REQUIRED WORK
What is needed is an exact retyping of the records below, from the first line through the line that contains "Turniej Talentów (Czerwiec)".

*** Begin section ***

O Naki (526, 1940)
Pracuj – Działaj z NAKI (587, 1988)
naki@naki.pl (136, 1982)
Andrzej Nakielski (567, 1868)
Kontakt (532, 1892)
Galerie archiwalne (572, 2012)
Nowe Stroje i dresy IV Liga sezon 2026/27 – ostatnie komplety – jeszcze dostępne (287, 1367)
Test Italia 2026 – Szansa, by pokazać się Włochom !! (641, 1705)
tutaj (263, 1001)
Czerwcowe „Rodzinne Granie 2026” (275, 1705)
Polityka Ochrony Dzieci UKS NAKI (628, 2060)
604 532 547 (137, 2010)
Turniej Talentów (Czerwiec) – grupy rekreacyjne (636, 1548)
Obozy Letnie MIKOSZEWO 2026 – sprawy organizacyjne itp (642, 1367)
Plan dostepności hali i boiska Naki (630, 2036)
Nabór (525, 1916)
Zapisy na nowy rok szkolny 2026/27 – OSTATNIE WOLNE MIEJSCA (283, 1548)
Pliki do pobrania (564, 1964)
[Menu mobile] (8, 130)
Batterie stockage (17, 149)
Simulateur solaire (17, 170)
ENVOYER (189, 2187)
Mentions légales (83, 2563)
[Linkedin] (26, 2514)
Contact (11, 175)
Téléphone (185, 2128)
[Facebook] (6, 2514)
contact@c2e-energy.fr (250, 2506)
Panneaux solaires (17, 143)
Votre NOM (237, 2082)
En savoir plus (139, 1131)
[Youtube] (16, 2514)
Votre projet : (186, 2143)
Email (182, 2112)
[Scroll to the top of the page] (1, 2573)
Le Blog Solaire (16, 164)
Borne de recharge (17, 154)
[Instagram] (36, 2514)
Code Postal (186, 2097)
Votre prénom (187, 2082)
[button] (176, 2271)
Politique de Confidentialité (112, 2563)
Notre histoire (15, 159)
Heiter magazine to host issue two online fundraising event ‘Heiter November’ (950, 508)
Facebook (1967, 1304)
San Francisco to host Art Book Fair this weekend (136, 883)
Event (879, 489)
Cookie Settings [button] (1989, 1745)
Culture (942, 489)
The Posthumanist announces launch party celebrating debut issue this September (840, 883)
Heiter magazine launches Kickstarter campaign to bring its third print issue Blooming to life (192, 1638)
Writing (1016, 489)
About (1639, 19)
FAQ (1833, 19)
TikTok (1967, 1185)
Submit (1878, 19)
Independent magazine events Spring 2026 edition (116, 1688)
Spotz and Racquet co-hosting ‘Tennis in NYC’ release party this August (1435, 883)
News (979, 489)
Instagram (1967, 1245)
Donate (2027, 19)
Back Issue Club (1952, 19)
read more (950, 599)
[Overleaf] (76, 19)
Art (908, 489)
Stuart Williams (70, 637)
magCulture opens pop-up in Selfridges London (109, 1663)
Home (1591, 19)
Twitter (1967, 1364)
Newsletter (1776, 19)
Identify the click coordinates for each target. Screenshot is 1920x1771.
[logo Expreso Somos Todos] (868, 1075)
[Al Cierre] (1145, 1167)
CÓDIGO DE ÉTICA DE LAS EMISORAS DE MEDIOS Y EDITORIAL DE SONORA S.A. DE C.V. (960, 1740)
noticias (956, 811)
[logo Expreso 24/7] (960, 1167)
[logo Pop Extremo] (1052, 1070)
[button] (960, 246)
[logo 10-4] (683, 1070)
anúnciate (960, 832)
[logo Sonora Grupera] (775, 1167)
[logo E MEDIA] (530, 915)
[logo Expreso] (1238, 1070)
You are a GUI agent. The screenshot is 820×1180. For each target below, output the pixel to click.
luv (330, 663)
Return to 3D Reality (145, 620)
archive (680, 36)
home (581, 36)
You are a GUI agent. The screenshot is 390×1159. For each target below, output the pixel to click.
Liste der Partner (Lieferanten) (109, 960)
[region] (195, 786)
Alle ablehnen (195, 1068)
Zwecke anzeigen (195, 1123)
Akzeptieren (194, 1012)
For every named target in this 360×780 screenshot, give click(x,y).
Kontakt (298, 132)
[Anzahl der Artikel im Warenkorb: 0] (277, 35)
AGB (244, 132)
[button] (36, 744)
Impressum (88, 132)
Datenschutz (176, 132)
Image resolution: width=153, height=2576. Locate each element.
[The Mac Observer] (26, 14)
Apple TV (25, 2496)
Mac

*** End section ***

SOLUTION BELOW
O Naki (526, 1940)
Pracuj – Działaj z NAKI (587, 1988)
naki@naki.pl (136, 1982)
Andrzej Nakielski (567, 1868)
Kontakt (532, 1892)
Galerie archiwalne (572, 2012)
Nowe Stroje i dresy IV Liga sezon 2026/27 – ostatnie komplety – jeszcze dostępne (287, 1367)
Test Italia 2026 – Szansa, by pokazać się Włochom !! (641, 1705)
tutaj (263, 1001)
Czerwcowe „Rodzinne Granie 2026” (275, 1705)
Polityka Ochrony Dzieci UKS NAKI (628, 2060)
604 532 547 (137, 2010)
Turniej Talentów (Czerwiec) – grupy rekreacyjne (636, 1548)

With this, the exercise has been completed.